Exercise description
Each line below is to be set down again exactly.
[[ Data section, beginning ]]
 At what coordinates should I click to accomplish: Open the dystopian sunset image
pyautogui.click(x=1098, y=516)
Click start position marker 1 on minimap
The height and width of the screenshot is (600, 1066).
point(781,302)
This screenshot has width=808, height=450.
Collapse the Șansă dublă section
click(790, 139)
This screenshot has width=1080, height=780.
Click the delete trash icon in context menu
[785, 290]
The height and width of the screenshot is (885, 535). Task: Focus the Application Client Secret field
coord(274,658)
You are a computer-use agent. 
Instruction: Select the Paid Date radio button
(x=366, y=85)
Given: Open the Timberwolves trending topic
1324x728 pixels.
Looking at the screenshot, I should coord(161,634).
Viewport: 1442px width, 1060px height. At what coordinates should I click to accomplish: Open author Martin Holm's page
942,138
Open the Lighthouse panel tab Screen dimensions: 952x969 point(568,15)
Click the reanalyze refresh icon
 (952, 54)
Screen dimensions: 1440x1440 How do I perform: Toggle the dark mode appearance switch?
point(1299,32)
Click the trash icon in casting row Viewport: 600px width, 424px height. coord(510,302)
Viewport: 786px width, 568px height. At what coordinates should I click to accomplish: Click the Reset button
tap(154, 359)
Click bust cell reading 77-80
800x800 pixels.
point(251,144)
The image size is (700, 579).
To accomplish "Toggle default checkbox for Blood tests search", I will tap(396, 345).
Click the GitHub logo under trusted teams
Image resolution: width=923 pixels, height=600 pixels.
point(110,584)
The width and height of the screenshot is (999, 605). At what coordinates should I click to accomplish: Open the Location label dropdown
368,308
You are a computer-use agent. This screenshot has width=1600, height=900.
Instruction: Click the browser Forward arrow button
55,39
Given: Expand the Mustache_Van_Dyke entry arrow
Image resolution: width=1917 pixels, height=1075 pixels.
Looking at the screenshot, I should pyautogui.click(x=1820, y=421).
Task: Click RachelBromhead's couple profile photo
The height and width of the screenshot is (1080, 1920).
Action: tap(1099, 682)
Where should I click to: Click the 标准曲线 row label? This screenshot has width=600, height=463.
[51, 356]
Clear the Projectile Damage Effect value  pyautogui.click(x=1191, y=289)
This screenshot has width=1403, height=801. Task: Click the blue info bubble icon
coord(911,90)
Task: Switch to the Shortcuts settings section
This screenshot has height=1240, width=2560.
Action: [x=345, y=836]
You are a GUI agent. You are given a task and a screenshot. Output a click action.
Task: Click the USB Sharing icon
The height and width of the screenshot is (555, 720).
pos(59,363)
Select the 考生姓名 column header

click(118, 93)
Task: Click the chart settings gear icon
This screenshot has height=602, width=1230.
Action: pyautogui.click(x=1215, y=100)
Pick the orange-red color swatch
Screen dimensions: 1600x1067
[[ Data section, end ]]
Written response
 At what coordinates should I click to accomplish: Open the dystopian sunset image
pyautogui.click(x=1098, y=516)
Click start position marker 1 on minimap
The height and width of the screenshot is (600, 1066).
point(781,302)
This screenshot has width=808, height=450.
Collapse the Șansă dublă section
click(790, 139)
This screenshot has width=1080, height=780.
Click the delete trash icon in context menu
[785, 290]
The height and width of the screenshot is (885, 535). Task: Focus the Application Client Secret field
coord(274,658)
You are a computer-use agent. 
Instruction: Select the Paid Date radio button
(x=366, y=85)
Given: Open the Timberwolves trending topic
1324x728 pixels.
Looking at the screenshot, I should coord(161,634).
Viewport: 1442px width, 1060px height. At what coordinates should I click to accomplish: Open author Martin Holm's page
942,138
Open the Lighthouse panel tab Screen dimensions: 952x969 point(568,15)
Click the reanalyze refresh icon
 (952, 54)
Screen dimensions: 1440x1440 How do I perform: Toggle the dark mode appearance switch?
point(1299,32)
Click the trash icon in casting row Viewport: 600px width, 424px height. coord(510,302)
Viewport: 786px width, 568px height. At what coordinates should I click to accomplish: Click the Reset button
tap(154, 359)
Click bust cell reading 77-80
800x800 pixels.
point(251,144)
The image size is (700, 579).
To accomplish "Toggle default checkbox for Blood tests search", I will tap(396, 345).
Click the GitHub logo under trusted teams
Image resolution: width=923 pixels, height=600 pixels.
point(110,584)
The width and height of the screenshot is (999, 605). At what coordinates should I click to accomplish: Open the Location label dropdown
368,308
You are a computer-use agent. This screenshot has width=1600, height=900.
Instruction: Click the browser Forward arrow button
55,39
Given: Expand the Mustache_Van_Dyke entry arrow
Image resolution: width=1917 pixels, height=1075 pixels.
Looking at the screenshot, I should pyautogui.click(x=1820, y=421).
Task: Click RachelBromhead's couple profile photo
The height and width of the screenshot is (1080, 1920).
Action: tap(1099, 682)
Where should I click to: Click the 标准曲线 row label? This screenshot has width=600, height=463.
[51, 356]
Clear the Projectile Damage Effect value  pyautogui.click(x=1191, y=289)
This screenshot has width=1403, height=801. Task: Click the blue info bubble icon
coord(911,90)
Task: Switch to the Shortcuts settings section
This screenshot has height=1240, width=2560.
Action: [x=345, y=836]
You are a GUI agent. You are given a task and a screenshot. Output a click action.
Task: Click the USB Sharing icon
The height and width of the screenshot is (555, 720).
pos(59,363)
Select the 考生姓名 column header

click(118, 93)
Task: Click the chart settings gear icon
This screenshot has height=602, width=1230.
Action: pyautogui.click(x=1215, y=100)
Pick the orange-red color swatch
Screen dimensions: 1600x1067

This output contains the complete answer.